I’ve always had a passing interest in my family tree. I can’t say I was ever as interested in New Mexico history – until now. It has become obvious that I had to understand New Mexico history in order to put my own family history into the proper context. For example, I am currently reading “Gateway to Glorieta,” a history of Las Vegas, NM, by Lynn Perrigo. With each page, I’m beginning to have a better understanding of what my Gallegos, DeTevis, Cordova, Alires, Trujillo and many other ancestors were going through at the turn of the century: The arrival of the railroad; constant drought and, ironically, deadly floods in 1903 and 1904; frequent, deadly bouts of smallpox; out-of-control fires the destroyed buildings nearly as fast as they were erected on the Las Vegas plaza; rough-and-tumble political battles; and the Rough Riders campaign in Cuba, among many other events.
Despite my passing interest in my own history, I never really did much about it. Like many people, I waited too long to start my research, and missed valuable opportunities to gather and appreciate information that I only could have found from my grandparents.
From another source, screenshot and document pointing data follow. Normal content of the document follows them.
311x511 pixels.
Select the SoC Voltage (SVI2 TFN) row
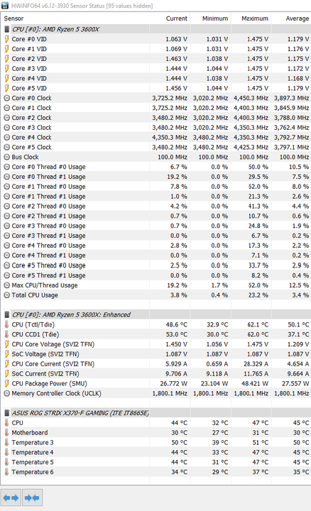pyautogui.click(x=156, y=354)
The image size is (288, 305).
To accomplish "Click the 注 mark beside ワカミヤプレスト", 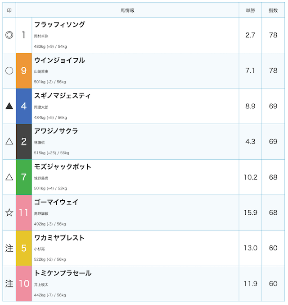I will (x=9, y=249).
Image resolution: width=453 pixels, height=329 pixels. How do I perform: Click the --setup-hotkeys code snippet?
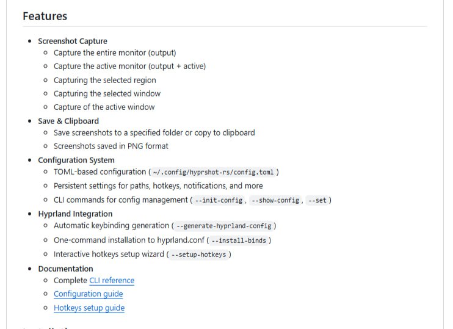pos(198,255)
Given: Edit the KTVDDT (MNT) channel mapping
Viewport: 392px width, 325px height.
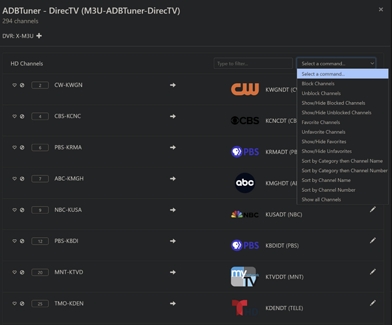Looking at the screenshot, I should [372, 272].
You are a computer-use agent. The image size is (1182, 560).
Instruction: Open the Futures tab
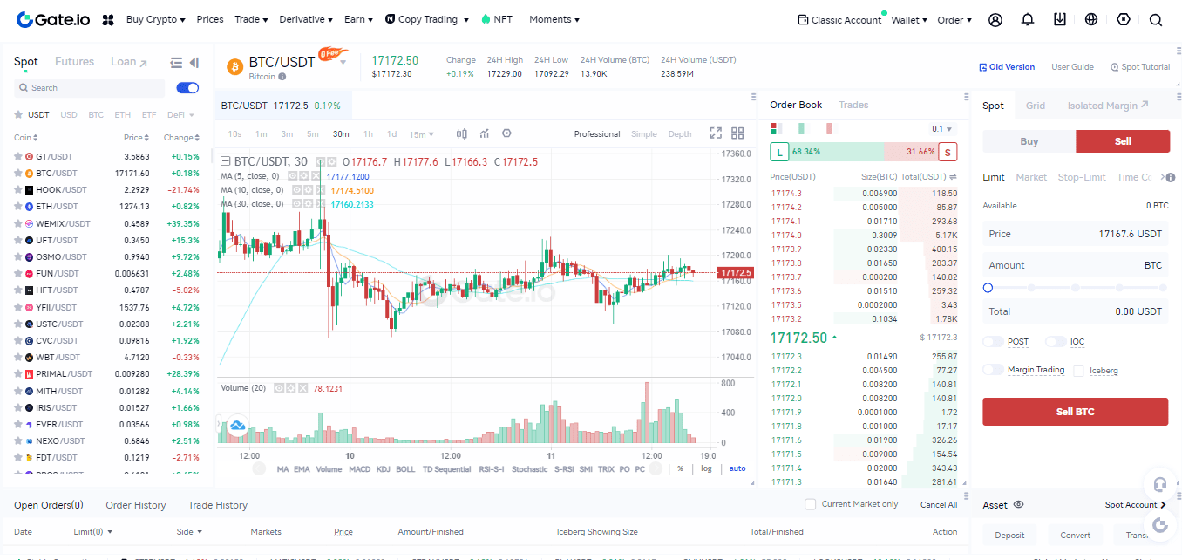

I shouldn’t say “too late,” because I still have my Grandma Rise. I also have pretty good memories of the many stories that my Grandpa Louie told me. But my Grandpa Carlos died in 1980, and I wish I had the chance to talk to him about his family history, his service during World War II and his career as a painter in Los Alamos and a mailman in Las Vegas. Likewise, I regret not talking more with my Grandma Lola, who died in 2000, about her family. I recently discovered old photos from her cousins and nieces and nephews that were sent to her and to her mother. Since I didn’t know any of those relatives, I had to crop the photos, upload them to my family tree on Ancestry.com and compare them with information gleaned from obituaries, census, marriage records and baptismal records. Now I have a better idea of the family tree on my Grandma Lola’s side of the family; but I don’t really know many of the family stories.
In any case, I now know that those family stories, records and photos may still be out there, if only I continue to probe and exercise patience. I also know that Ancestry.com is a valuable tool.
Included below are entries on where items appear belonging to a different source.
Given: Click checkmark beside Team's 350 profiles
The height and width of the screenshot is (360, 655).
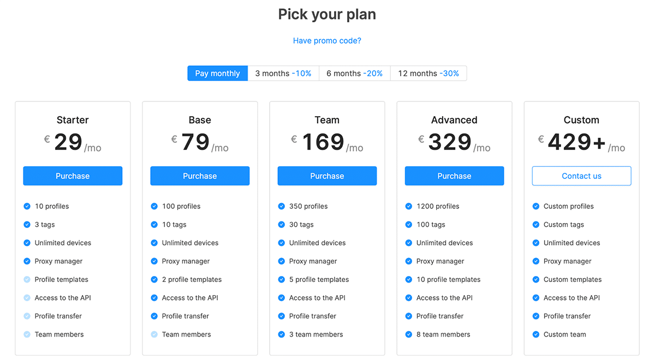Looking at the screenshot, I should [x=281, y=206].
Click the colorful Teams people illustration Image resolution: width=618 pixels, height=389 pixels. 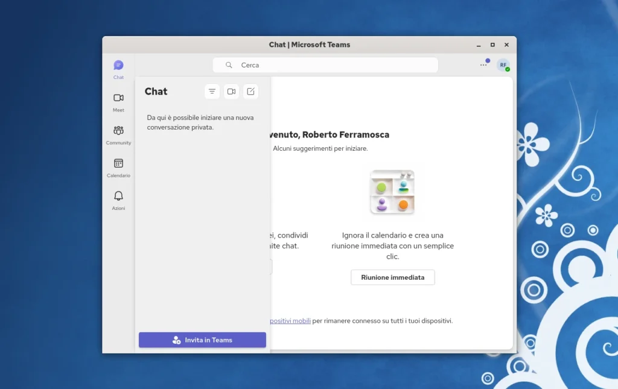pyautogui.click(x=392, y=191)
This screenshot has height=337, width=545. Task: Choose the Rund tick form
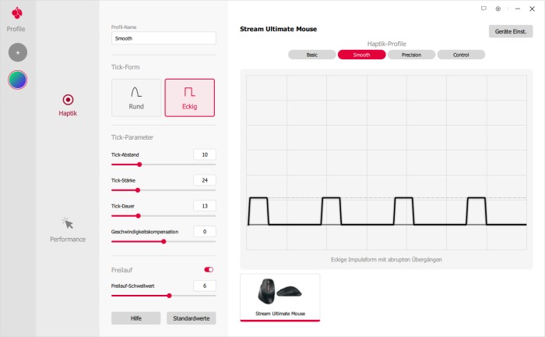(x=136, y=98)
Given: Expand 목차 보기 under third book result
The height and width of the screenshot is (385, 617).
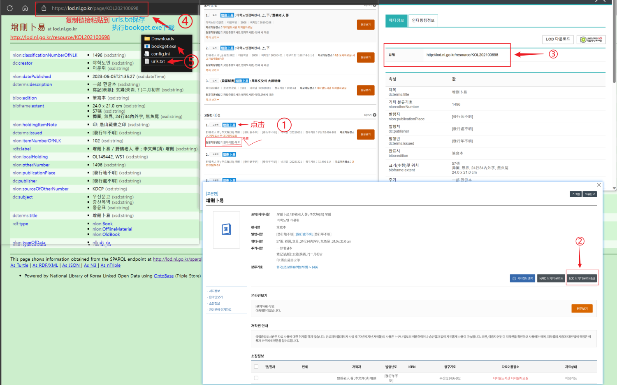Looking at the screenshot, I should pyautogui.click(x=212, y=100).
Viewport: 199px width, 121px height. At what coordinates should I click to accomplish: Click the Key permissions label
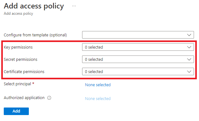tap(18, 47)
When I first watched the NBC program in 2010, I was fascinated by the compelling stories of the celebrities whose genealogy was expertly laid out in a way that you can only find on TV. Still, I got caught up in the marketing campaign, and went online to check see what I could find. I immediately figured out the appeal: you had to pay to be a member of the online service, and once you successfully track down ancestors, you’re hooked. At least I was hooked, and apparently many others continue to join the successful web site.
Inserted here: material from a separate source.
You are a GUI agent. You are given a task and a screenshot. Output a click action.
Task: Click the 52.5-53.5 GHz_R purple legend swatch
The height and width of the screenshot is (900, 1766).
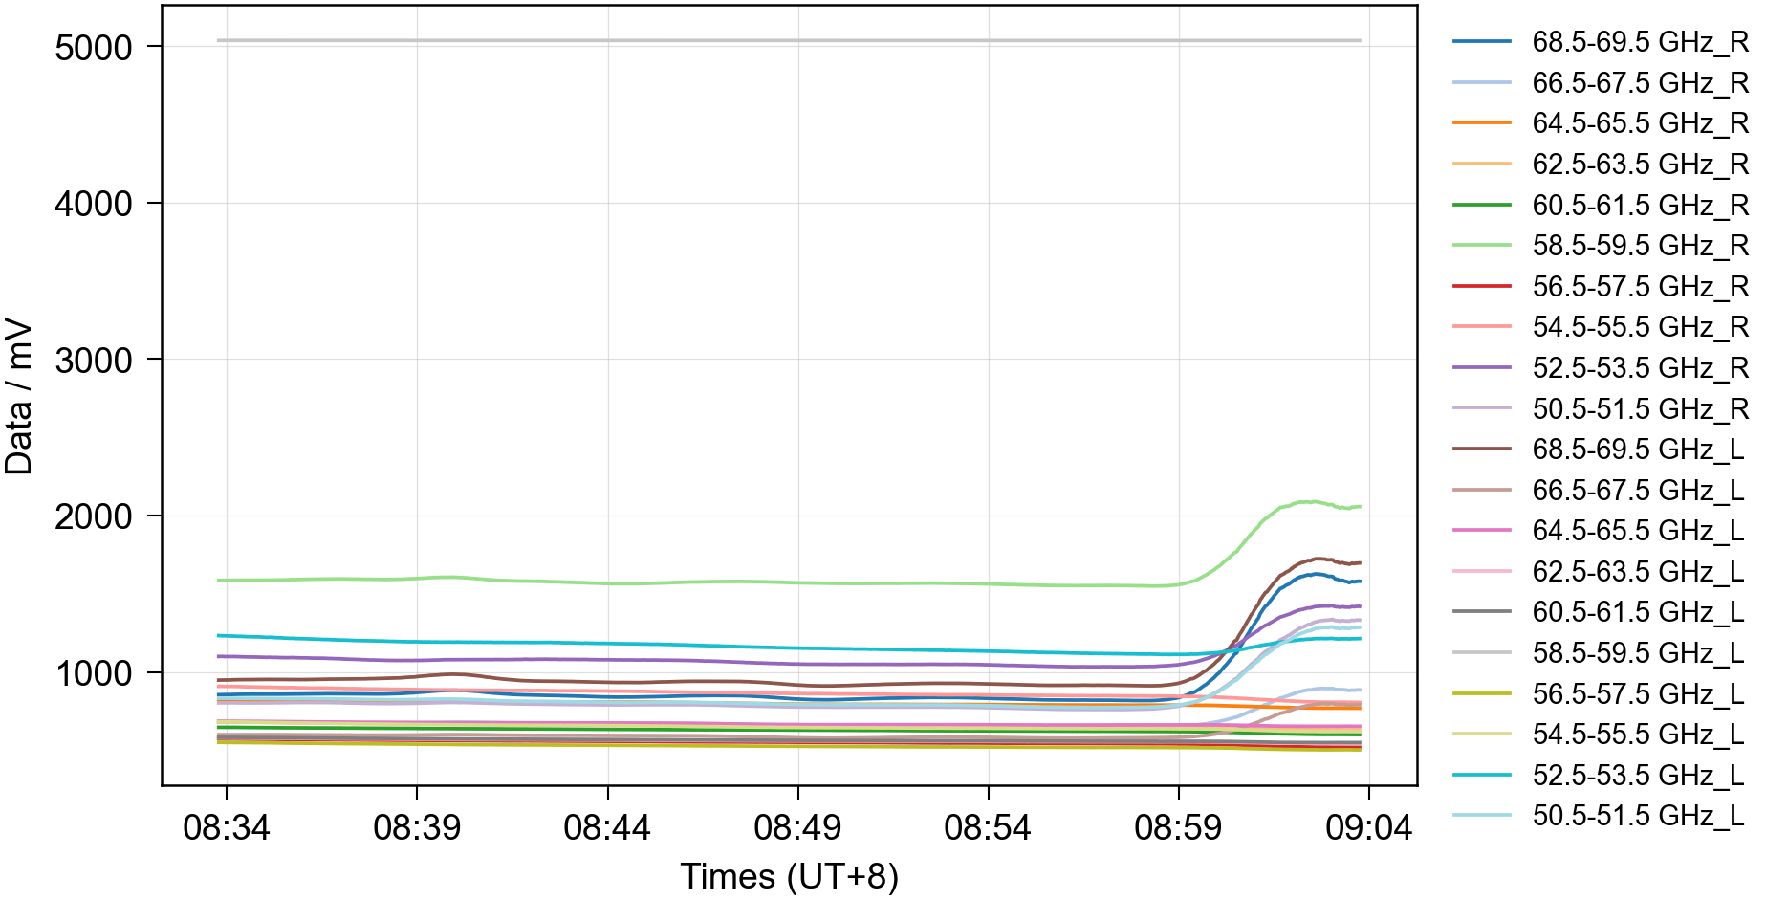[1481, 368]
I continued to make progress online, but also moved quickly to the more tedious, but also alluring, side of genealogy research – physically going to the library and state archives to read through hundreds of records.
I’ve come across some people who think online research through sites like Ancestry.com is the ultimate research tool. I’ve also heard some traditional researchers who refuse to embrace the technology. Obviously, I believe the more tools we can access, the better.
Since watching that first episode of “Who do you think you are?” I now have about eight large binders full of records -- all backed up and organized on my computer. And I don’t have plans to slow down my research. For now, I’ll mix that martini and enjoy learning about Marin Sheen’s family history.